# Integration by parts

1. May 10, 2007

### Rasine

intergrate (ln(x))^2

so i set u=(lnx)^2...which makes du=2lnx(1/x)

then i set dv=dx...which makes v=x

according to the formula for integration by parts i have

x(lnx)^2- integral x(2lnx)(1/x)
simplifying it i get x(ln)^2-2intergral lnx

and here is where i am stuck....what i the integral of lnx?

2. May 10, 2007

### cristo

Staff Emeritus
The derivative of (lnx)^2=(2lnx)/x.

[edit: of course that's you've written... i glanced and say ln(1/x)... sorry ]

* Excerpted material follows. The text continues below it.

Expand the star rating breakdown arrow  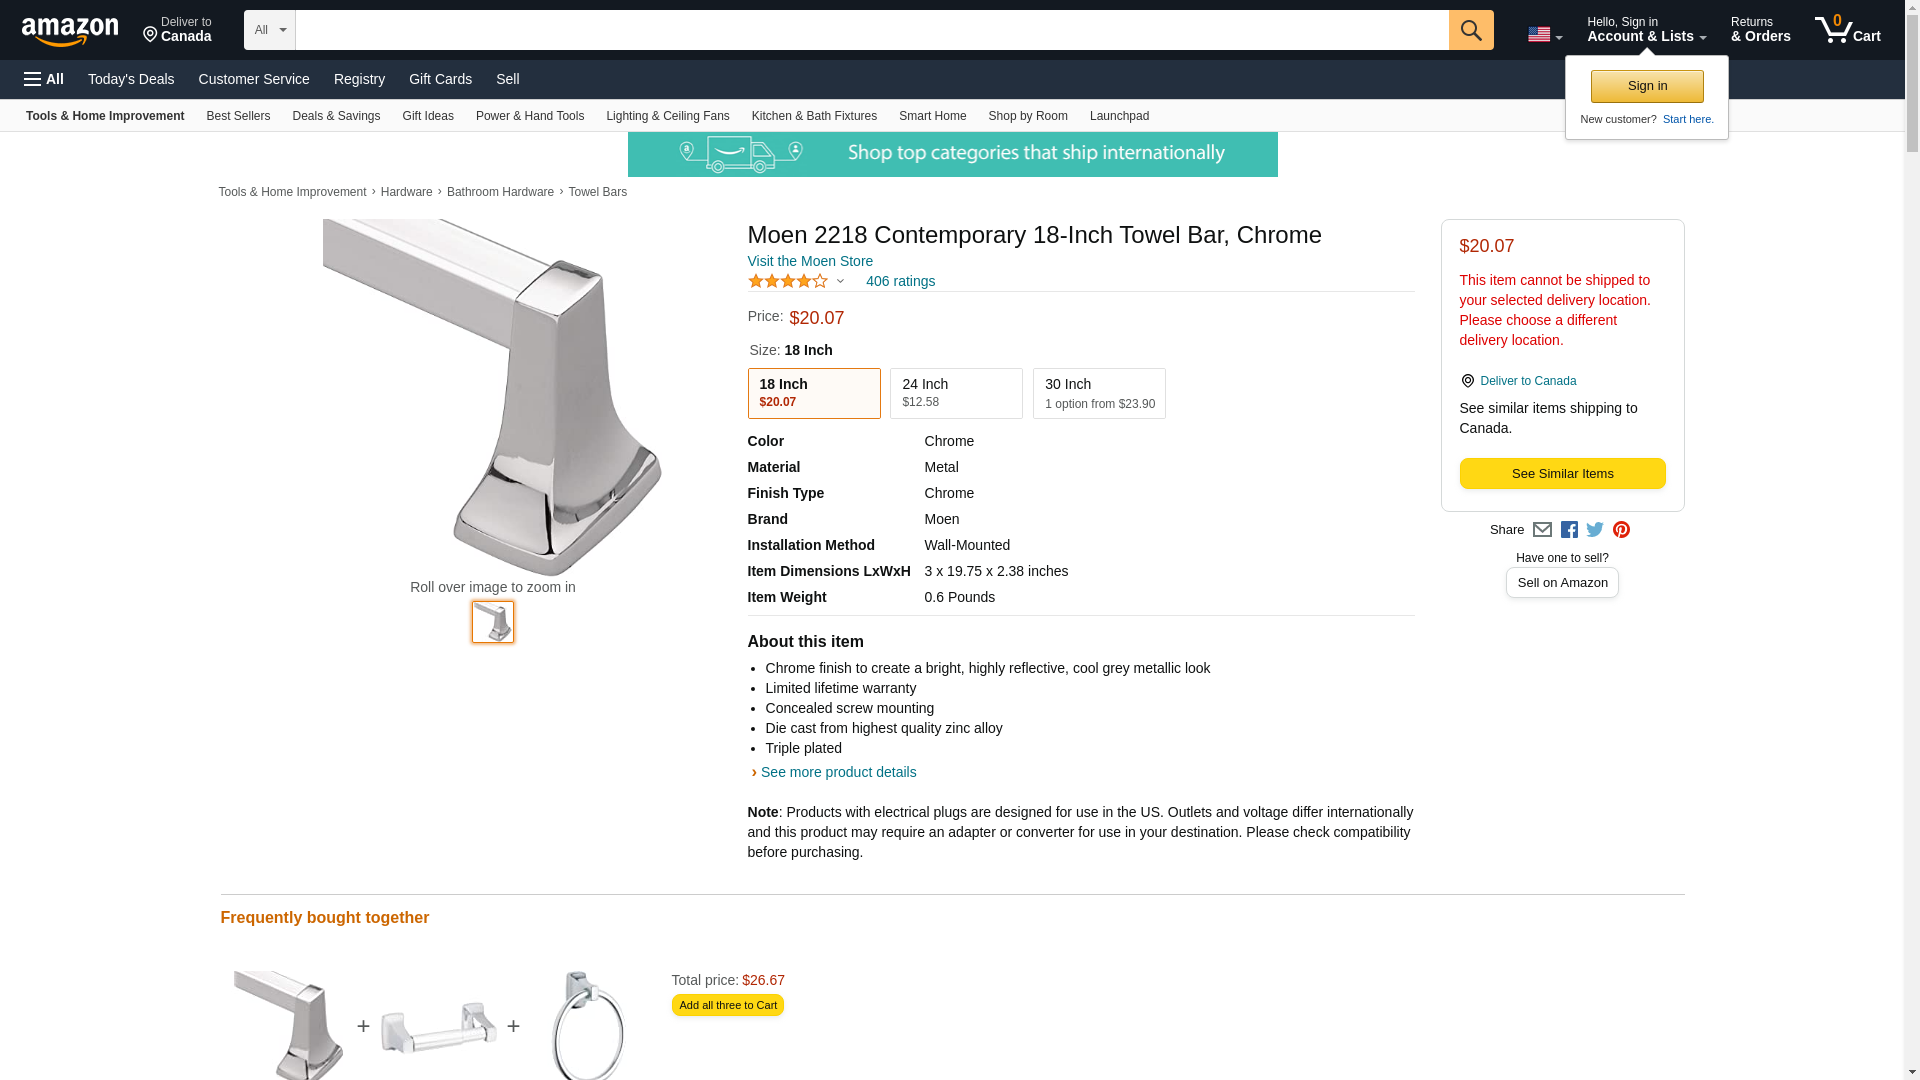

A hint for integrating lnx; use parts, taking dv=dx and u=lnx

Last edited: May 10, 2007
3. May 10, 2007

### neutrino

How about integration-by-parts once again? :)

4. May 10, 2007

### quasar987

xln(x) - x looks good from where I'm standing.

I just wondered "what function gives ln(x) when differentiated? Well ln(x)' = 1/x. So what if I try xln(x)? Now I get ln(x) + 1. So I need to add something to the mix that gives -1 when differentiated." Hence xln(x) - x.

5. May 10, 2007

### Rasine

ohhh yes......do integration by part again........

thank you!